Sim, cabe enfatizar que a Constituição Federal não conformou um Estado ateu, nem hostil ao cristianismo, apenas estabeleceu um regime não confessional. Não há religião oficial, mas também não há política oficial de repúdio à religião.

A proposta vem realmente suprir a lacuna: não há religião oficial, mas também ainda não há política oficial de repúdio à religião. E a iniciativa da tal ONG é justamente instaurar uma atitude de proibição. As ditas minorias hoje são mais autoritárias do que as maiorias do passado: querem protecionismo para entrar na faculdade, querem protecionismo à preferências sexuais heterodoxas com punição a quem não as aceitar, querem protecionismo a afro-descendentes [com indenizações milionárias]. É uma nova fase, a do quem grita mais afinado [ou mais estridente] leva mais regalias.

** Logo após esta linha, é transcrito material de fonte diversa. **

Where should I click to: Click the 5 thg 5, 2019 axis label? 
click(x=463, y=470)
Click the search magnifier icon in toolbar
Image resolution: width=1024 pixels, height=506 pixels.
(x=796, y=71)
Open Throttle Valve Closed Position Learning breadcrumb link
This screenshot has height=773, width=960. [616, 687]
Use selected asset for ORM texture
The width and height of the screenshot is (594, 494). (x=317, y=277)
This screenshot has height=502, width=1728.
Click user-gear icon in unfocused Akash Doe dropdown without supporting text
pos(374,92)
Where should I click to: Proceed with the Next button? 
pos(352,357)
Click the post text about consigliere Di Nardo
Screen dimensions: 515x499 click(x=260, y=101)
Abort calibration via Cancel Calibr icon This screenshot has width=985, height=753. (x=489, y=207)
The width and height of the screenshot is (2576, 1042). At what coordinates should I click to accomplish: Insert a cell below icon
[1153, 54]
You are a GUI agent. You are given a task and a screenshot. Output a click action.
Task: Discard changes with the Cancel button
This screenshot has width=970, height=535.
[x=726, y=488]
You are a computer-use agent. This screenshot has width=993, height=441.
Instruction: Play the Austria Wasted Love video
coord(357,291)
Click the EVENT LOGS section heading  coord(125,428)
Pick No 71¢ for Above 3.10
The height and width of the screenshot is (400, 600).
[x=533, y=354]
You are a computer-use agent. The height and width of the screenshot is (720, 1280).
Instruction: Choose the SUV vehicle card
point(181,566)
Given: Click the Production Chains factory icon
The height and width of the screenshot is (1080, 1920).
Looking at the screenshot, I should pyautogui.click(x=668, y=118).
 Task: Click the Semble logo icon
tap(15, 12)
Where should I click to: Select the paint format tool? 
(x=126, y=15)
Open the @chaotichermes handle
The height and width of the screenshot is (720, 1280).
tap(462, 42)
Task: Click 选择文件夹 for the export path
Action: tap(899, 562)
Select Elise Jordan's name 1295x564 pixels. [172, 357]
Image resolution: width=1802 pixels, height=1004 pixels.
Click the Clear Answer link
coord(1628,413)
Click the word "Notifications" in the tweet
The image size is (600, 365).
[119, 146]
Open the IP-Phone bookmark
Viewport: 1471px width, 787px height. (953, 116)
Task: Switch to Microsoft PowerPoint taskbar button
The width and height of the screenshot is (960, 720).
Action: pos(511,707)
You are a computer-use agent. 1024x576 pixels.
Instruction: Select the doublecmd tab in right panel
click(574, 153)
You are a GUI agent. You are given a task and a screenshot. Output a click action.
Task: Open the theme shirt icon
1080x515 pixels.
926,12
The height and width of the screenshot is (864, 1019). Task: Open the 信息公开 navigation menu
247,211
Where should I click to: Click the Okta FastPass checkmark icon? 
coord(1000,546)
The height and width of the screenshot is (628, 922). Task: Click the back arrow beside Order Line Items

A laicidade, repito, não é o repúdio à religião, e é por isso que diversos grupos religiosos apóiam a iniciativa Brasil para Todos, de retirada de símbolos religiosos de repartições públicas. Mas laicidade é, sim, repúdio ao uso do Estado a serviço de qualquer religião ou do ateísmo.

Quero ressaltar, para concluir, que não sou favorável à existência dos símbolos religiosos – sejam hindus, budistas, xintoístas ou cristãos. Creio que a Escritura Sagrada, a bíblia, palavra Revelada de Deus, proíbe expressamente a confecção e adoração [ou reverência, ou idolatria, ou veneração] de imagens de qualquer coisa que tenha sido criada por Deus. Como nada há que não venha da mão do criador, proíbe-se a confecção e adoração de qualquer imagem. Lembro ainda que as imagens [de Buda, pretensamente representando Jesus Cristo, de Shiva ou de quem quer que seja] não são objetos de adoração em repartições públicas, não sendo nem proibidas nem incentivadas pela legislação estatal, mas são expressamente proibidas na lei divina.

Não estou, por fim, defendendo a adoção das mesmas – posiciono-me contra a intolerância e a tentativa de tornar a preferência de um grupelho em obrigação para a grande maioria da população. Religião é assunto de pregação, de convencimento e de conversão – não de obrigatoriedade legal.